It’s Time To Define A Digital Audio Data Standard

Let’s Do This

Until recently, when you spoke into a microphone and recorded a show, virtually the only way to get it to an audience was to get someone with a broadcast license to send it out over the airwaves to people who had a radio and tuned to the specific frequency at a specific time.

Ten years ago, Apple accidentally created a new audio medium when it introduced native podcast support, so called because people could use their iPods to listen to recordings. The original podcast specs included just around a dozen fields, including headline, creation date and author. Because Apple’s the biggest distributor of spoken word audio, its technical podcast standards remain the bulwark of most audio digital distribution systems.
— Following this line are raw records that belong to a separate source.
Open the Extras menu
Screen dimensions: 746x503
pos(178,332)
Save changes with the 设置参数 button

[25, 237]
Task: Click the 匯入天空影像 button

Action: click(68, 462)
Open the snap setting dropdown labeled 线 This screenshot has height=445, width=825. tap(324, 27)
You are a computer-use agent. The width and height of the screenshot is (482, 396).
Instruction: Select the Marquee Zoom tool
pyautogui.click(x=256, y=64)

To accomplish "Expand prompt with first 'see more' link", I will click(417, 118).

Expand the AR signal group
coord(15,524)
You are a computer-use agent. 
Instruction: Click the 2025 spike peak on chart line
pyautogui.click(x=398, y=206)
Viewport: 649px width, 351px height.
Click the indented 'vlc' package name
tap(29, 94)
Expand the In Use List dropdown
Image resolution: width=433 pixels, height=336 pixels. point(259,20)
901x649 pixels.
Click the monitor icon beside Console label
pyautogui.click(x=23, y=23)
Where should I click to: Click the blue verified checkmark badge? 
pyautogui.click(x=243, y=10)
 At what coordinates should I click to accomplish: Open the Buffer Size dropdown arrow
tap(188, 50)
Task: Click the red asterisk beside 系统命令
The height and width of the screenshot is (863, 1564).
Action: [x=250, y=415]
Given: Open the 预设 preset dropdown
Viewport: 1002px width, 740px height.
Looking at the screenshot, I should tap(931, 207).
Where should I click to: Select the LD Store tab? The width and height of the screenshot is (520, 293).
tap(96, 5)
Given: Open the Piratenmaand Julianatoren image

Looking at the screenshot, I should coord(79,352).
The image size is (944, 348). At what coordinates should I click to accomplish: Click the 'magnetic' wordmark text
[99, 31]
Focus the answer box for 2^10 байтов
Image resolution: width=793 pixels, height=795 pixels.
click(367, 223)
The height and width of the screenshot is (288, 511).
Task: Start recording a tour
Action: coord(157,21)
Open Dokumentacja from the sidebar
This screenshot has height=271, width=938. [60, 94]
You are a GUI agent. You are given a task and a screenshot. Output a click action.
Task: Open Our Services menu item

However, over the last 10 years, hundreds of other audio distribution systems have cropped up; and with each, a new technical standard has emerged.

Audio Data’s Wobbly First Years

This stuff is pretty cool if you’re a geek like me.

For a long while, podcasts were a niche medium for techies and devoted fans who took the time to listen to a whole show. But podcasts have become big business: National Public Radio says podcast sponsorships put it in the black this year. And we’re not listening to long-form podcasts only. We’re listening to all kinds of spoken word recordings broken down into short segments just a few minutes long: Local news, commentary and even game shows like “Wait Wait Don’t Tell Me” are being consumed in short, individual segments.

These brief spoken-word segments are then distributed to dozens of different players. Rivet Radio is distributing segmented content, and so are players for individual stations, players in cars, the NPR One app, conference-call hold systems and much, much more. Anywhere you can listen to something, digital segmented audio could be delivered.

So, everything’s different. Sure, broadcast radio listeners can still hear you, but so can people listening via podcast players, proprietary digital apps for the station, streaming websites or even Rivet Radio’s app, the “smart audio” app reinventing radio. And if you’d like your audio to be playable on dozens or even hundreds of apps and websites, you’ll need to tag it with metadata and associate it it with an XML feed.

While you may prefer to avoid this sort of technical mumbo-jumbo, the price of ignorance can be reduced listenership.

Right now the data for all this great content is delivered on top of Apple’s original podcast format–with a Balkanized patchwork of different standards layered on top to serve the many needs audio distributors and producers have discovered since the launch of the original 2005 standard. It works, but not well. It’s getting harder to move content from one system to another, a fact that makes the distribution of content to multiple platforms cumbersome, an outcome that doesn’t serve anyone in the digital audio business well.

Striding Forward

We need a new spoken-word audio standard for metadata describing the audio, the XML packaging the audio and the file format for delivering the audio.

Rivet’s developed an internal standard, which we will be sharing with the world. We recognize that our standard probably doesn’t serve everyone. So, we’d like to open a discussion on best practices and form a working group on a new spoken-word data standard — something we’re calling the Audio Digital Format.

To kick off the discussion, we’re sponsoring a meeting at the Online News Association conference in Los Angeles this September. If you’re interested in digital audio, we’d like you to join us and play a part in setting this new standard.